" Soumission " de Michel Houellebecq 17/20
Dans une France assez similaire à la notre, un homme nous raconte sa carrière universitaire : débutée avec une thèse sur Joris-Karl Huysmans, reconnue comme remarquable par ses pairs , puis naturellement il devint enseignant, métier qu'il trouve souvent ennuyeux. Pendant ce temps, les classiques forces politiques du pays s’effondrent de leur propre apathie et leur manque criant d'imagination. Cette implosion sans révolution, offre à d'autres des boulevards inespérés.
Tout le récit s'articule autour de la présidentielle de 2022, après deux mandats stériles de François Hollande. Les électeurs frustrés de l'inefficacité et de l'impuissance du pouvoir en place, qualifieront au deuxième tour le Front National de Marine Le Pen et la Fraternité Musulmane de Mohammed Ben Abbes : un musulman modéré, proposant une islamisation de l'éducation, une réduction sérieuse des coûts dans beaucoup de domaines et une légalisation de la polygamie, le tout chaperonné par un premier ministre du centre : notre Bayrou national, qui voit enfin l’occasion d'exister comme élite aux yeux de sa France.
Après les attentats du début d'année en France, la controverse était involontaire mais inévitable. Une fois de plus, quels sont ceux qui ont réellement lu ce roman avant de le juger de façon si arbitraire et définitive, donc caricaturale ? Qu'ils sachent ces xénophobes basiques que ce livre est tout sauf un brûlot anti-islam, qu'il donne une vision autre, peut-être dérangeante, mais trouve sa place face aux angoisses et aux impasses de nos sociétés occidentales. Michel Houellebecq ose aller au-delà d'un laconique constat de décrépitude de nos sociétés, pour avancer vers une méditation d'anticipation, rien de plus, rien de moins. Y voir une projection future de ce qui ne manquera pas de nous arriver, s'avérait hors propos.
L'une des surprises du livre, c'est cette transition politique qui se fait dans un calme quasi général, peu de mouvements de protestation hors de la campagne politique, comme-ci, las d'une France qui ne fait plus rêver, qui vend son patrimoine (entreprises, bâtiments, arts, clubs de sport) à l'étranger, les français inconsciemment, avaient déjà assimilé ce virage politique inédit. Avec les valeurs fortes et nouvelles que propose la Fraternité Musulmane, une espérance est née, un cap est donné, un avenir est promis.

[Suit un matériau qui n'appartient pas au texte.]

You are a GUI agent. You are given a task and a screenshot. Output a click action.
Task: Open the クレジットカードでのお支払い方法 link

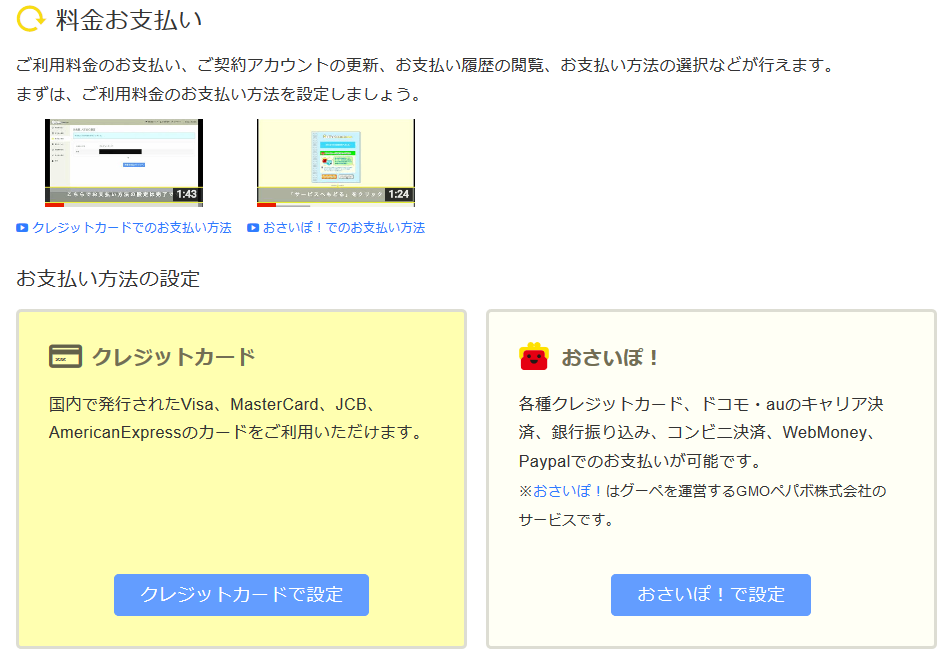point(131,228)
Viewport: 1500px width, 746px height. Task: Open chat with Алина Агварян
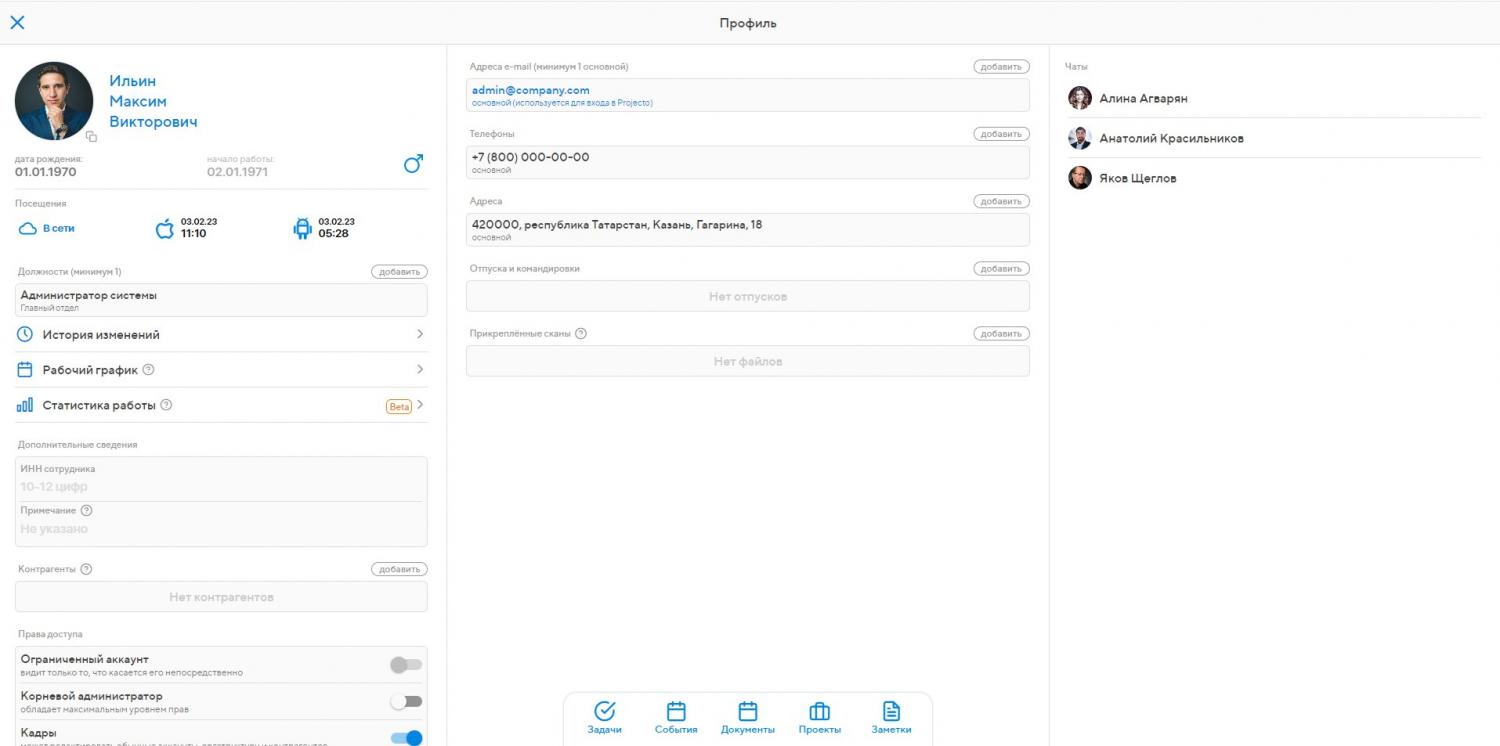[1143, 99]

Les sommités "intellectuelles" du pays sous les généreuses indemnités sonnantes et trébuchantes, abandonnent toutes intentions velléitaires, en se rangeant sagement dans les clous d'une retraite aisée. Seraient-elles toutes à vendre ?
Michel Houellebecq n'écrit jamais pour ne rien dire, c'est un contemporain à l'écoute particulièrement fine de son époque. L'homme est féroce, implacable devant ce monde qu'il analyse, qu'il digère, puis qu'il extrapole avec de surcroît une grande lucidité, en nous proposant des variantes, des pistes de réflexion toujours frappées au coin du bon sens. Ce roman est une fable politique qui stupéfie et bouleverse, mais n'est-ce pas ce que l'on attend d'un bon romancier : de l'outrance et de l'originalité ?
Bref, l'oeuvre est pessimiste et glaçante, comme toutes celles de l'auteur, mais des éclairages pertinents, parfois sous un couvert d’humour grinçant, nous alimentent en réflexions qu'il serait stupide de vouloir laisser sous le tapis (oriental ou pas). On peut reprocher à Michel Houellebecq son écriture parfois graveleuse, pathétique et volontairement provocante, mais les idées développées sont dignes d'un grand écrivain. Cynique certes, mais assurément lucide notre Houellebecq national.